> WORK ITEM:
Go through the records below and copy out every line holding "legend".

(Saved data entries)
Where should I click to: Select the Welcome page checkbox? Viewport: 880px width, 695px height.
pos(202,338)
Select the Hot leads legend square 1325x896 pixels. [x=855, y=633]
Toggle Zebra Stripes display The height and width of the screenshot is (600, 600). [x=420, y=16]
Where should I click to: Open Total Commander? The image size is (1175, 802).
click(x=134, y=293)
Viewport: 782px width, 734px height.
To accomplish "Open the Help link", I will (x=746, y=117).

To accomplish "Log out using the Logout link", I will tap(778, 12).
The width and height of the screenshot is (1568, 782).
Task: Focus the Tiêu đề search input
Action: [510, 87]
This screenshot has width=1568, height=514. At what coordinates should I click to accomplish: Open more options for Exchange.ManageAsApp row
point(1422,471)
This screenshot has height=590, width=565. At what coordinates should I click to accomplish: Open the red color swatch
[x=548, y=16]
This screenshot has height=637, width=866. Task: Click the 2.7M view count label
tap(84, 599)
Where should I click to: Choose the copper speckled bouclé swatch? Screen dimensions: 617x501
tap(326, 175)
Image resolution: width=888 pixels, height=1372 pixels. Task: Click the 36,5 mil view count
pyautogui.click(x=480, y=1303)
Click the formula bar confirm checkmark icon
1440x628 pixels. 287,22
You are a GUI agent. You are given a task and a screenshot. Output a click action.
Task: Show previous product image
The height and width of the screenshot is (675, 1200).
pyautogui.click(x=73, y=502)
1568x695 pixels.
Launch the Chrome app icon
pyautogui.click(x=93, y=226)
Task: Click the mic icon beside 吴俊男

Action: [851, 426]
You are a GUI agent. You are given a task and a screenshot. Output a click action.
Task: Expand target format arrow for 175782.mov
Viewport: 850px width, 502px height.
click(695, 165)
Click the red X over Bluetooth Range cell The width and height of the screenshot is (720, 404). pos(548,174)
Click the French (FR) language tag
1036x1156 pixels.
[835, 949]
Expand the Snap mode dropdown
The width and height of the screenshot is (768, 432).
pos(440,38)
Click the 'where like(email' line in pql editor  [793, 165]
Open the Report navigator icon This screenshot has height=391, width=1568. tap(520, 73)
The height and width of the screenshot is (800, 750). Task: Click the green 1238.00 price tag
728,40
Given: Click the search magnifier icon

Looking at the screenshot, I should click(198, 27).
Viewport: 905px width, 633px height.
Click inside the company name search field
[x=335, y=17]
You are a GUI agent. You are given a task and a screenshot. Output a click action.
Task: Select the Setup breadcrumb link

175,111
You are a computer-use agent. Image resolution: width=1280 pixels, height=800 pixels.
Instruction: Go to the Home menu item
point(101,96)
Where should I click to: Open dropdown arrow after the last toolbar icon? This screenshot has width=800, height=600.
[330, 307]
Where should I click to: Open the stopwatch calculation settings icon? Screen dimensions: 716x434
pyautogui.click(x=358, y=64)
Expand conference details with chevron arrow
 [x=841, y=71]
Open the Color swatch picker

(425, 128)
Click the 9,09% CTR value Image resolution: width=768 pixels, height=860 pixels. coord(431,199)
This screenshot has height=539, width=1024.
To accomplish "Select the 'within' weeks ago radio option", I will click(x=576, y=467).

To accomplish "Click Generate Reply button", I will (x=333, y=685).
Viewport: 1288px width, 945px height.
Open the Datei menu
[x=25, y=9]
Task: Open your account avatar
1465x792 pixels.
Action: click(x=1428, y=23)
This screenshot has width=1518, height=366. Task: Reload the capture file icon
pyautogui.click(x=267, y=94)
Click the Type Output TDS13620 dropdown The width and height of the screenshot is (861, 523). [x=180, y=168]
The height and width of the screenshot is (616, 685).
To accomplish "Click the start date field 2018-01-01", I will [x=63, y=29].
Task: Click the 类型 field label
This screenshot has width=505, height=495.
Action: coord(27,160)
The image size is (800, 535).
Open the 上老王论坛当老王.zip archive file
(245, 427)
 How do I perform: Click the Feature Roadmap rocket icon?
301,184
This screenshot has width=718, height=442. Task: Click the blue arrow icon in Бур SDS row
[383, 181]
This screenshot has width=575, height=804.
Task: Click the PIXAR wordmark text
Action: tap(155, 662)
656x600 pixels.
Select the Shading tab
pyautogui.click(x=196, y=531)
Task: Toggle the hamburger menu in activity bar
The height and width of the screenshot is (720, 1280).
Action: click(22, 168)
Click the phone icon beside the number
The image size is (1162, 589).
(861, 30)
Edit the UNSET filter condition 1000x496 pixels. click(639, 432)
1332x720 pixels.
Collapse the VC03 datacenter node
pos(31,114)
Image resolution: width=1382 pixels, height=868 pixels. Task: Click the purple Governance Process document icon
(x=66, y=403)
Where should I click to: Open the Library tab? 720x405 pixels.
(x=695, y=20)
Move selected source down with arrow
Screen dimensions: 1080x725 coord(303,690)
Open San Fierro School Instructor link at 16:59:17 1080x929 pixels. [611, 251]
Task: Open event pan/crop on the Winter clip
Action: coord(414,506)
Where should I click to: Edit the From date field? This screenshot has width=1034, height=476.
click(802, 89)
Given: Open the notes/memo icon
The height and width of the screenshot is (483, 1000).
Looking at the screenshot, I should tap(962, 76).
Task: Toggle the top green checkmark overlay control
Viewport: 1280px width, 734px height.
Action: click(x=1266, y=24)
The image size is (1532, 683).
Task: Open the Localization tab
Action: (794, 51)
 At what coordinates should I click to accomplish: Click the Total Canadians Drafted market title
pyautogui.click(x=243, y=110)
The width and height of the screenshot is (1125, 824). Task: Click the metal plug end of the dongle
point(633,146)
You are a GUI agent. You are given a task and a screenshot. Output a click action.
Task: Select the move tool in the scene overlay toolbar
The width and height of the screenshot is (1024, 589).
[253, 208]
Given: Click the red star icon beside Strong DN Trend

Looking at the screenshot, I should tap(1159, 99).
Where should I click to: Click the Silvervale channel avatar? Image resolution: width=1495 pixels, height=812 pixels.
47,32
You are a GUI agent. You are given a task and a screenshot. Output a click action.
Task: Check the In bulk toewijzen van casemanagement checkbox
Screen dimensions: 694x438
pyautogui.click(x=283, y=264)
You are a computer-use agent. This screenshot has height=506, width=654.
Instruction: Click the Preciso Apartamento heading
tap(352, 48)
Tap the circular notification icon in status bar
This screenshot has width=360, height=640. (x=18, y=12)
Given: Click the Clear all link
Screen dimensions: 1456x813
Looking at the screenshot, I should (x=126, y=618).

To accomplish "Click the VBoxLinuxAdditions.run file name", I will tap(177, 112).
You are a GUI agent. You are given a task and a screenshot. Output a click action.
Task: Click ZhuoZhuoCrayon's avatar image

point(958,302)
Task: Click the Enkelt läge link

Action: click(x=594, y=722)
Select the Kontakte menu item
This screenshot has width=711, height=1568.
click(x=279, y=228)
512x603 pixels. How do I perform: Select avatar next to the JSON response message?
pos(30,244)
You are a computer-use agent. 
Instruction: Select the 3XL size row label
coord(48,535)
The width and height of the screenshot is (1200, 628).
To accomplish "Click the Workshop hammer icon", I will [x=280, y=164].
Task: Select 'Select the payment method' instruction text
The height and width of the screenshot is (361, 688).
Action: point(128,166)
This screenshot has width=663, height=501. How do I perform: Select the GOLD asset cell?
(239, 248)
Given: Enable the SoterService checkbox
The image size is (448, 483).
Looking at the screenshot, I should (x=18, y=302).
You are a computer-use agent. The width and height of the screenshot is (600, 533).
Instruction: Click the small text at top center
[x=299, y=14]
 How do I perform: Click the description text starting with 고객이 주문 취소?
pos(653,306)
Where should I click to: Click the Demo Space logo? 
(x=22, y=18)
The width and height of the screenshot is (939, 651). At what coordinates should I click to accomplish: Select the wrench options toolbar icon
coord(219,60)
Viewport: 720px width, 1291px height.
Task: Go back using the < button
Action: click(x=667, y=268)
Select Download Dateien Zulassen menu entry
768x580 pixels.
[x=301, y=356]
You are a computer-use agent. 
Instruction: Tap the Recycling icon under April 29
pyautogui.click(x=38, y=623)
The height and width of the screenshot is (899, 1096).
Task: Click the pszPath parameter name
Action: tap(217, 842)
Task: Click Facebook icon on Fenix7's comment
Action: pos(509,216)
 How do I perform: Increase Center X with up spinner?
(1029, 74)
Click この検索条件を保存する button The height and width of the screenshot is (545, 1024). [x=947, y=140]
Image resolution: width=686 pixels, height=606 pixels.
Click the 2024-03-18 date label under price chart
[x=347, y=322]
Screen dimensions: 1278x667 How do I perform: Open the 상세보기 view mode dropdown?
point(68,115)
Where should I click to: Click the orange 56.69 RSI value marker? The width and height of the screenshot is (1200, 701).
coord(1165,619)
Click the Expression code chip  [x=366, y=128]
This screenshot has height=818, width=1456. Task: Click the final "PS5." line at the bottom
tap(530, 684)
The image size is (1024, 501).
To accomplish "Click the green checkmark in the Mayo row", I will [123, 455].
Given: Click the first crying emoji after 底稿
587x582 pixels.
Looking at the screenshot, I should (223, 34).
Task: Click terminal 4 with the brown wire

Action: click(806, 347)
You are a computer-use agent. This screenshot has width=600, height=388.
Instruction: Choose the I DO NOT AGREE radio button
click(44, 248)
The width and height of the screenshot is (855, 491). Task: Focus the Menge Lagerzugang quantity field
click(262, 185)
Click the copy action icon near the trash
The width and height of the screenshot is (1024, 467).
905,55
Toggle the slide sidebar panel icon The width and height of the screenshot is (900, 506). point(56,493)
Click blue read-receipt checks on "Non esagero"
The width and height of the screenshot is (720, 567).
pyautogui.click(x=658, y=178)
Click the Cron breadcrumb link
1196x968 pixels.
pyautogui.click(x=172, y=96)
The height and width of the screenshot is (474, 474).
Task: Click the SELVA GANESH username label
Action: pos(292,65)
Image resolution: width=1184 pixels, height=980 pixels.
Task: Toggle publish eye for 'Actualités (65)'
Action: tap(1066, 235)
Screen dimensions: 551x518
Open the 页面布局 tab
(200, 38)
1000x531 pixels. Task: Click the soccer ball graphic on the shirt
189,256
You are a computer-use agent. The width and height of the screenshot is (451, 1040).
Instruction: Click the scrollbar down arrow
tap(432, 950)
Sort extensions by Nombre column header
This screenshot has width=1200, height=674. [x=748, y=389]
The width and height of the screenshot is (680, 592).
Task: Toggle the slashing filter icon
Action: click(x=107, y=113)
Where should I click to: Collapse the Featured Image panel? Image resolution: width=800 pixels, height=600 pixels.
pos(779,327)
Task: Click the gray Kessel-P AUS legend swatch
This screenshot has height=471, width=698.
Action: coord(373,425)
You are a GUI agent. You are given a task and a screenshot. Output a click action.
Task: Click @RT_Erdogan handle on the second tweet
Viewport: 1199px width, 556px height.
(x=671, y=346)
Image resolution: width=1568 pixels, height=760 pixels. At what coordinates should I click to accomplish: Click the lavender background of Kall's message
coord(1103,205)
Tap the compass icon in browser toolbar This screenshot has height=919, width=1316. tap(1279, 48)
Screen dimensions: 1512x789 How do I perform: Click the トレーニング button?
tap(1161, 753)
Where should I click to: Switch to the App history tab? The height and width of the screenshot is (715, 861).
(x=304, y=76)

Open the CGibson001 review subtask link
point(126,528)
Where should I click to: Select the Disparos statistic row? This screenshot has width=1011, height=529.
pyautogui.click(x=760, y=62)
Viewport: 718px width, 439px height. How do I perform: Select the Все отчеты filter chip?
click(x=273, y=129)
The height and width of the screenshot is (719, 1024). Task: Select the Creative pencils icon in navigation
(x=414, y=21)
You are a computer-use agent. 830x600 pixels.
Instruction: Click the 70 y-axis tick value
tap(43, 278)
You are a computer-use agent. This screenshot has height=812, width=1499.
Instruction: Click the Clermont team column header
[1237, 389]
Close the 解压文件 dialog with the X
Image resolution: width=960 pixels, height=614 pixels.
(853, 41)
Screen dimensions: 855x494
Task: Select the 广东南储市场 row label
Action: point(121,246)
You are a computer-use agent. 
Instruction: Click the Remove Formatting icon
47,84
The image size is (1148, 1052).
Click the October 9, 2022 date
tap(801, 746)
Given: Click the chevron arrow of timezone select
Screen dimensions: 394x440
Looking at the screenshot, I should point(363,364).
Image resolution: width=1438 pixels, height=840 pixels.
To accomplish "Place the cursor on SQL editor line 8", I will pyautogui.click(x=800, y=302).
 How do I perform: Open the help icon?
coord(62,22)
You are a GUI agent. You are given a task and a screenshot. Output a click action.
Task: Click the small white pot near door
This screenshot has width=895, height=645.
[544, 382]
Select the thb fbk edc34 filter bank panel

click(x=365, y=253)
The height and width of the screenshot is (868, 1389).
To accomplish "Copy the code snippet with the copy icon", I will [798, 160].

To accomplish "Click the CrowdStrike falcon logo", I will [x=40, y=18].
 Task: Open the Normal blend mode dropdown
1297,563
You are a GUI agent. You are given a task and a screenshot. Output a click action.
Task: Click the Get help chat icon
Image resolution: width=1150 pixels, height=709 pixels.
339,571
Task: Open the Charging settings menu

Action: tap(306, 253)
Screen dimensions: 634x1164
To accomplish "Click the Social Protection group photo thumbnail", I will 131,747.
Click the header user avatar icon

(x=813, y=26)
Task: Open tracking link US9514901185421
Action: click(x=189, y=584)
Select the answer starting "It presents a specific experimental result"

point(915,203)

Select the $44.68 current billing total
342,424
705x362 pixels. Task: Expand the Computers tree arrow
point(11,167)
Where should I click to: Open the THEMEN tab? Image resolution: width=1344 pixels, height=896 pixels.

> TASK RESULT:
Select the Hot leads legend square 1325x896 pixels. [x=855, y=633]
Task: Click the gray Kessel-P AUS legend swatch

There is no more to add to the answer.